10. Foxy Shazam – Church of Rock ‘n’ Roll
9. Sharks – No Gods
8. Larry and His Flask – Hobo’s Lament EP
6. You Me and Everyone We Know – A Great Big Hole EP
7. Make Do and Mend – Everything You Ever Loved
You’ve heard “Little Talks”. You’ve sung along to it. You’ve likely compared it to the work of Edward Sharpe and the Magnetic Zeroes, First Aid Kit, Belle & Sebastian, and/or The Civil Wars. Now, it’s time for you to check out the whole album behind “Little Talks”, because there is so much more to My Head is An Animal than this near-perfect poppy single. Most indie-pop lovers would be hard-pressed to not enjoy guy/girl duo vocals done well; Of Monsters and Men is just that. This Icelandic sextet has knocked the pants of audiences this year when performing at Newport Folk Festival, SXSW, Lollapalooza, and on Leno and Late Night With Jimmy Fallon. The best thing about My Head is an Animal is that the songs are all so varied from one another; you are not getting “Little Talks” over and over (but why would you want that? Boring.) “King and Lionheart” and “Dirty Paws” are powerful and impassioned, while “From Finner” and “Love Love Love” are softer, more introspective tracks. The distinctive difference between each track–while each being strong enough to stand on its own–creates a wonderfully cohesive and strong album that is easily a contender for one of the top albums of 2012.
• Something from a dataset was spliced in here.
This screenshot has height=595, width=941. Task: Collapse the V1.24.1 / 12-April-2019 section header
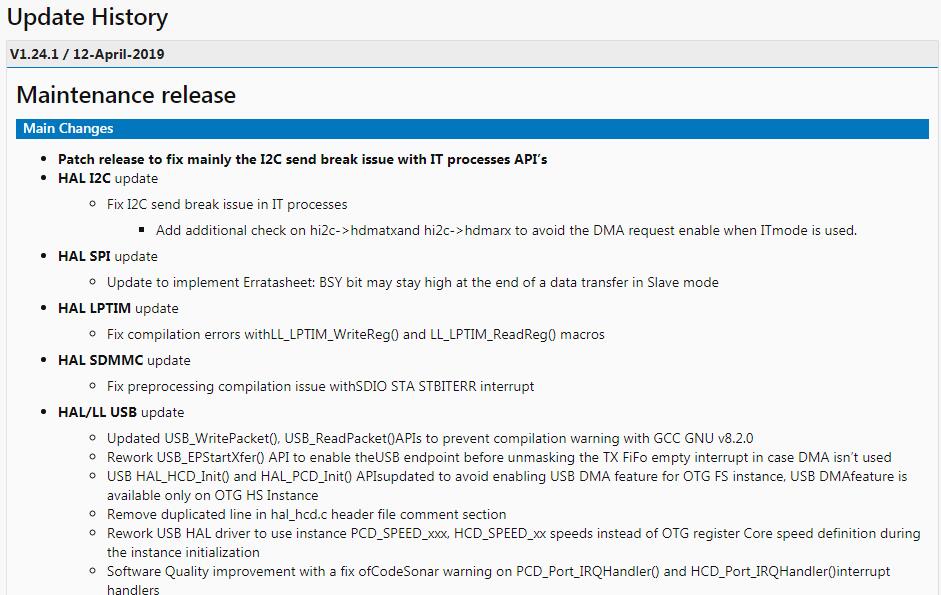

Who doesn’t love Passion Pit? Infectious pop with shiny beats that just make you want to dance is what this band has come to be known and loved for. With “Sleepyhead” and “The Reeling” having been so popular in the late 2000’s, their 2012 release had a lot to measure up to. Luckily, first single “Take A Walk” certainly holds up to the aforementioned singles, and presents a new facet to the band’s appeal. This album is not just a poppy presentation of feel-good songs that are nice but forgetful; Gossamer’s lyrics often address deeper issues that are not at first noticed due to the fun nature of the sound. The upbeat “Love is Greed” questions the legitimacy of love, while “Cry Like a Ghost” is an infectious plea to a drunken love; “Take a Walk” is a commentary on the hardships of a father trying to provide for his family in this difficult economic climate. The track that is the most noticeably dark is the album closer “Where We Belong”, appropriately backed by lamenting strings, which discusses frontman Michael Angelakos’ suicide attempt at age 19. With this unforeseen depth, Gossamer is an album that truly shines in terms of maturation, songwriting, and true staying power.
3. Kendrick Lamar – good kid, m.A.A.d city
Even if you haven’t heard this album, you have probably heard of this album (or at least this artist). Why? Because the blogosphere and music world absolutely blew up and dropped to its knees in worship over this record. It may be his smooth rhymes, his effortless rapping, or the old-school familiarity of another West Coast artist discussing women, weed and booze; whatever it is, Kendrick Lamar is really resonating with his audience. My first experience with this hip-hop artist was when he performed on a secondary stage at Pitchfork Music Festival this past July in Chicago. When word of Lady Gaga hanging out backstage at his performance surfaced, it seemed everyone had Kendrick Lamar’s name on their lips. And for good reason — good kid, m.A.A.d city was rightfully met with universal acclaim and is easily one of the top albums of the year.
It doesn’t matter if you think this album is overplayed, overhyped, or if “We Are Young” makes you want to claw your eyes out every time you hear it. It’s overplayed because it is awesome, and you know you used to love that song before you heard it every twelve minutes for days on weeks on months. “Some Nights” has now gotten its fair share of radio play, rightfully so as it is one of the strongest tracks on the album. With fun tracks like “Stars” and “It Gets Better”, a different kind of poppiness comes into play as well. Meanwhile, other songs like “Carry On” and “All Alright” are delightfully reminiscent of the previous release of Aim and Ignite. The versatility and accessibility of this album shows both steadfastness and maturity on the par of the band, and certainly merits Some Nights a top spot. Oh, and did I mention that Nate Ruess is a god?
1. Frank Ocean – channel ORANGE
Most readers probably aren’t surprised to see Mr. Ocean take the top spot, as this debut took the music world by storm. Having written songs for the likes of Justin Bieber, Beyonce, and John Legend, and getting signed by Def Jams, Ocean proved himself worthy and joined Tyler, The Creator’s Odd Future collective. Interestingly enough, channel ORANGE assisted in a coming out of sorts for Ocean. Most notably addressed in “Bad Religion”, many lyrics speak of a love he had for a man and the hardships that came along with it. This album brings a fresh new appeal to R&B, with Ocean’s relaxed vocals beautifully expressing that raw emotion throughout. This is a new twist to songs discussing love, sex, vices, and regrets, and Ocean has set the bar very high for the future.